14/12/2024
Parmi les passages les plus bouleversants de la littérature espagnole...
Je n'ai jamais pardonné à mon frère jumeau de m'avoir abandonné, seul, pendant six longues minutes dans le ventre de ma mère. Six minutes d'obscurité oppressante, à flotter comme un astronaute perdu dans l'immensité du vide. De l'autre côté, je percevais les baisers qui pleuvaient sur lui. Chaque son m'arrivait distinctement, et chacun de ces baisers m'excluait un peu plus.
Ces six minutes furent les plus longues de ma vie. Elles scellèrent une vérité irrévocable : mon frère serait l’aîné, le premier-né, et le favori de ma mère.
Depuis ce jour, j’ai pris l’habitude de le devancer partout. Je sortais toujours le premier de la chambre, de la maison, de l’école, du cinéma — quitte à manquer la fin des films. Je ne supportais plus d'arriver en second.
Un jour, pourtant, je me suis distrait. Ce jour-là, c'est lui qui a pris les devants et qui est sorti dans la rue avant moi. Je me souviens de son sourire doux et confiant alors qu’il me regardait. Ce fut l’instant précis où la voiture l’a percuté.

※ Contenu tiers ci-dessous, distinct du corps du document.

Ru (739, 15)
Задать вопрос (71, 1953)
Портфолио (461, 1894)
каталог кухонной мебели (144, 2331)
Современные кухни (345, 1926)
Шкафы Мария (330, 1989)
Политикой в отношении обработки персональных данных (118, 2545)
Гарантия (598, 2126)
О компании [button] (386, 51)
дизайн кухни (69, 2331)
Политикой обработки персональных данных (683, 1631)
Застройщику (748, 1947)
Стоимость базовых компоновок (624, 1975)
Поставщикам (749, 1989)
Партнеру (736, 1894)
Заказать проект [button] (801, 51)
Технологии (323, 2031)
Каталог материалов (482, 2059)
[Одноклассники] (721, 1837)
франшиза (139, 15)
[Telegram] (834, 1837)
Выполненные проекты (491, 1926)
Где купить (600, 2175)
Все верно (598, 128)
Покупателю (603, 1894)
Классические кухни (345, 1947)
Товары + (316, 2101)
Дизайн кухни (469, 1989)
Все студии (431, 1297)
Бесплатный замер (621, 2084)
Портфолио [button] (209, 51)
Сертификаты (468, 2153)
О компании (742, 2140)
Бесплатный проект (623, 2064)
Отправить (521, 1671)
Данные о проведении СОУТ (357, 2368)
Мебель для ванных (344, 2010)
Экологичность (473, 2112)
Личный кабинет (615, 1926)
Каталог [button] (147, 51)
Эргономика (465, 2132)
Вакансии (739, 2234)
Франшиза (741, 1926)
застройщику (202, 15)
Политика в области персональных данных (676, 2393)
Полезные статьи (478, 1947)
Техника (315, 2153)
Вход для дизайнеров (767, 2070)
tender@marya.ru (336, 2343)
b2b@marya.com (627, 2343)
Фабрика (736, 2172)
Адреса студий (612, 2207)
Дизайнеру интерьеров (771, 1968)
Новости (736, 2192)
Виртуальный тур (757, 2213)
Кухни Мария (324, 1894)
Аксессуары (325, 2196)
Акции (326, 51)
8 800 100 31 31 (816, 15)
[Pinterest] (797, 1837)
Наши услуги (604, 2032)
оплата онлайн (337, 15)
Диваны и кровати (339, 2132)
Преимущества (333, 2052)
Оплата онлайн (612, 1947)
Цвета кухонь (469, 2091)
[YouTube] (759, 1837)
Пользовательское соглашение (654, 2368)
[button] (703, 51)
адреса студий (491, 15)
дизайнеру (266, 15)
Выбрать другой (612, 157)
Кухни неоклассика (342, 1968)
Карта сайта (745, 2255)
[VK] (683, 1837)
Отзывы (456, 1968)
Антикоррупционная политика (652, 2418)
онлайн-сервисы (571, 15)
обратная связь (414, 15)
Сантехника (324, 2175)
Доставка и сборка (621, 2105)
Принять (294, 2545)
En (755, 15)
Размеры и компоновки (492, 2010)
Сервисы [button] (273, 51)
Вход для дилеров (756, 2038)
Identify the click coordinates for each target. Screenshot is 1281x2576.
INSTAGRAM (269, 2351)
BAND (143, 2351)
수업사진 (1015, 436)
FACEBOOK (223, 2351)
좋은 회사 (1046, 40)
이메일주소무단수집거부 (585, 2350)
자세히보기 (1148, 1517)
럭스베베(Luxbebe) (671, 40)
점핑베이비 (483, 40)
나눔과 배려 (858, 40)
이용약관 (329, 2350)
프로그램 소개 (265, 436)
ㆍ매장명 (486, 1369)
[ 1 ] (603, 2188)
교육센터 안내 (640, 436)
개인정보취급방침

Lorsque ma mère a entendu le bruit du choc, elle s’est précipitée hors de la maison. En courant, elle m’a dépassé. Ses bras étaient tendus vers le corps de mon frère, mais c’est mon nom qu’elle a crié.
À ce jour, je n'ai jamais corrigé son erreur.
"Je suis mort, et c’est mon frère qui a survécu."
— Extrait d'une nouvelle de l'écrivain espagnol Rafael Noboa.